Due to the CPHVA campaign there is a strong possibility that an inter-ministerial letter will be sent by the Department of Health to the Department of Transport, Local Government and the Regions, proposing a pilot scheme for a badge with a wider application. It is being proposed that a meeting take place between the transport department and the health unions.

In London, consultation is taking place on the introduction of congestion charging. The CPHVA and London NHS trusts are seeking dispensation for community health staff using their car during the course of their work. We fear a narrow vision of a health vehicle will be proposed, which members are calling the 'flashing blue light syndrome'.

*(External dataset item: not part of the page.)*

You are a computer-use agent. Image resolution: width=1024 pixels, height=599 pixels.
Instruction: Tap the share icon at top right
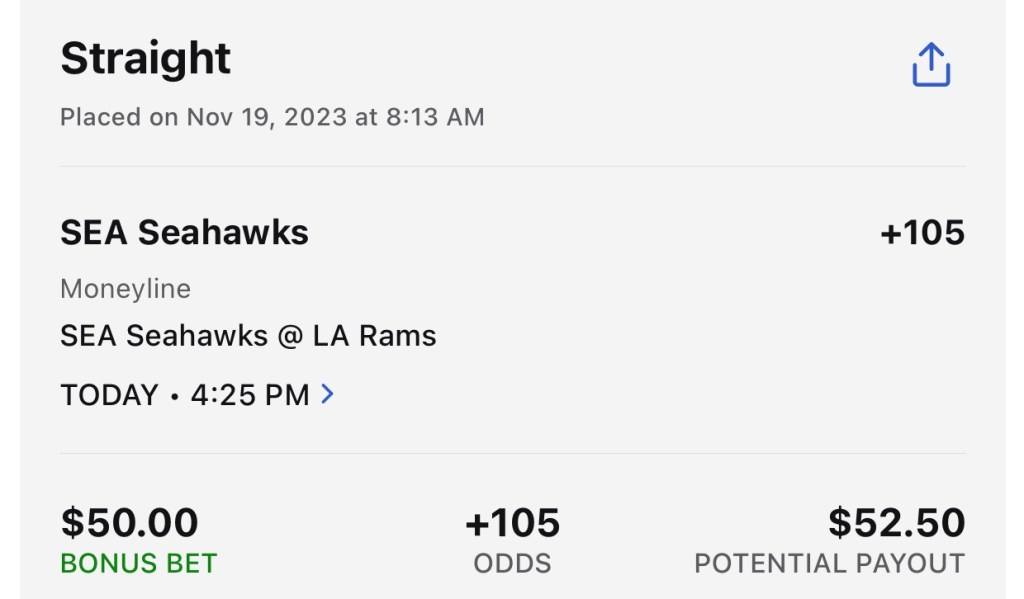[930, 65]
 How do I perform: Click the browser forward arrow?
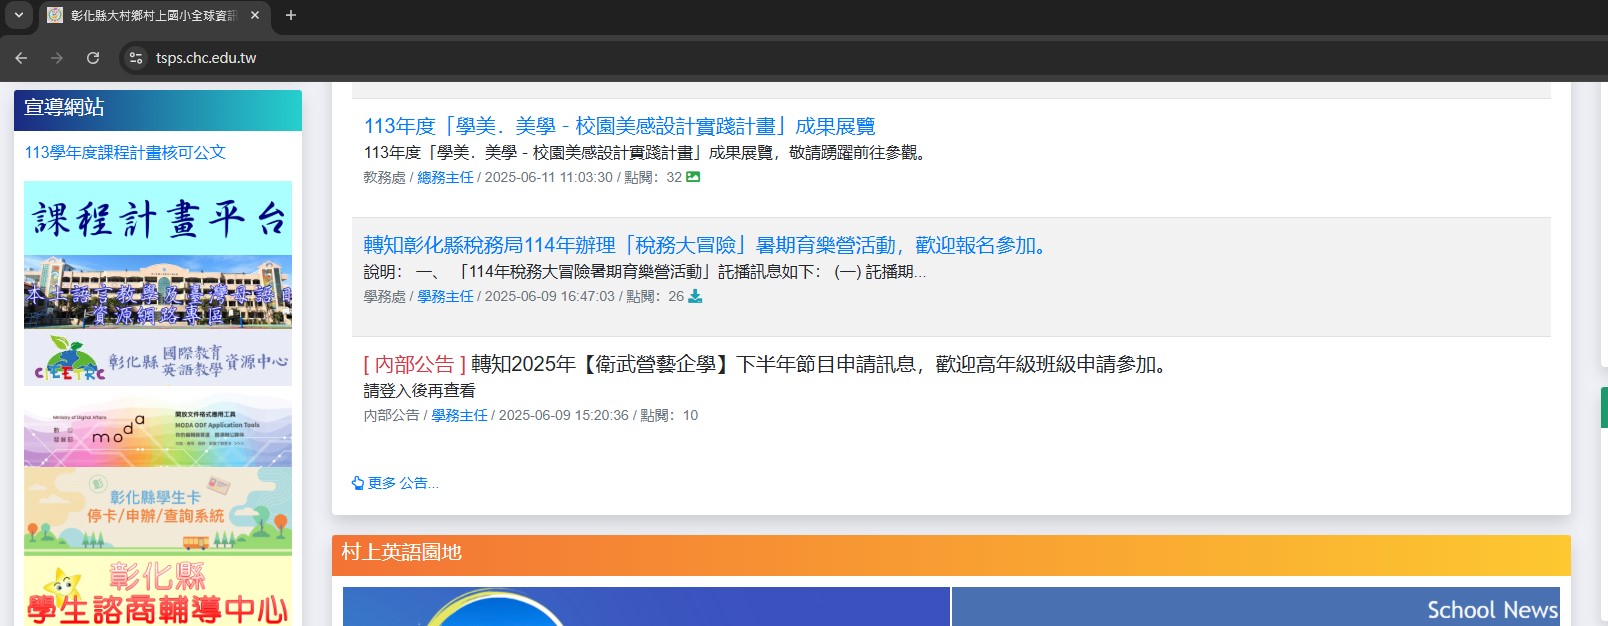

Action we are seeking from the Welsh Assembly: That they follow the example of Scottish Parliament and write to all local authorities in Wales proposing a more universal badge scheme for community health staff. That they also write to the Department of Transport, Local Government and the Regions supporting the idea of a meeting with health unions on this issue.

Taxation

MSF met with Dawn Primarolo when she was a shadow treasury minister and obtained assurances of an early review to consider moving NHS car usage out of the "perk" taxation category. She is now the real thing and nothing whatsoever has happened, except a statement that the planned revisions to the tax treatment of lease cars would favour community health staff by rewarding use of smaller engine vehicles. This is small solace as the basic principle of the car as a tool of trade for community health staff is not recognised. The CPHVA is seeking a meeting with the minister concerned.